球界最年長が今季も存在感を示している。ヤクルトのローテーションに必要不可欠な左腕・石川雅規投手(43)だ。

 今年の交流戦でも10日の西武戦で5回2/3を投げ、3安打無失点の好投。交流戦最多の28勝目をマークし、NPB現役投手最多の185勝目を挙げた。

 ベテランはこの記録に謙遜しながらも「1試合1試合、一生懸命投げた結果」と笑顔を見せた。そんな球界を代表する左腕がお手本となるのは、グラウンド上のことだけではない。

「せっかく外国人と話す環境にあるし、英語を話せるようになりたい」と語っていた石川は、春季キャンプあたりから、チーム内で〝英会話サークル〟を発足。現在のメンバーは小川と高梨の3人だという。先生を務めるのは球団通訳で「石川さんは僕と話す時は英語だけって決めたりもしてました」と楽しそうに明かした。

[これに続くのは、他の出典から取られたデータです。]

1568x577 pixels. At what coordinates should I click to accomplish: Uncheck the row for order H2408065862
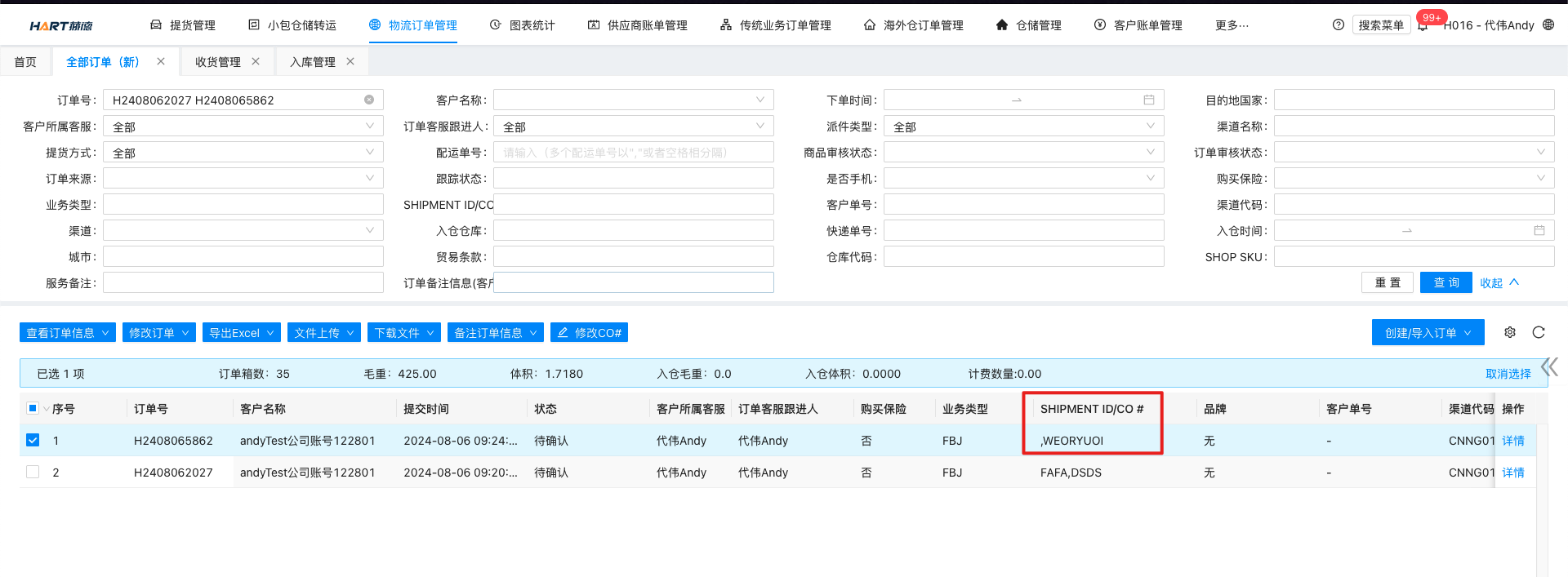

 石川本人は英語を勉強する理由を「ただ話したいだけ」と話すが、チーム関係者によると「もともと石川さんは合流したての若手とか、入ってきたばかりの選手に気さくに声をかけて和ませるタイプ」だという。そんな石川だからこそ、海を渡って日本まで来た外国人選手たちとコミュニケーションを取り、彼らがチームに溶け込むきっかけとなれるよう努力しているのだろう。

 きびしい球界で長く活躍しているだけでなく、人格者としても後輩たちから尊敬のまなざしを受ける石川。技術だけでなくそんなあたたかさもチームに受け継いでいく。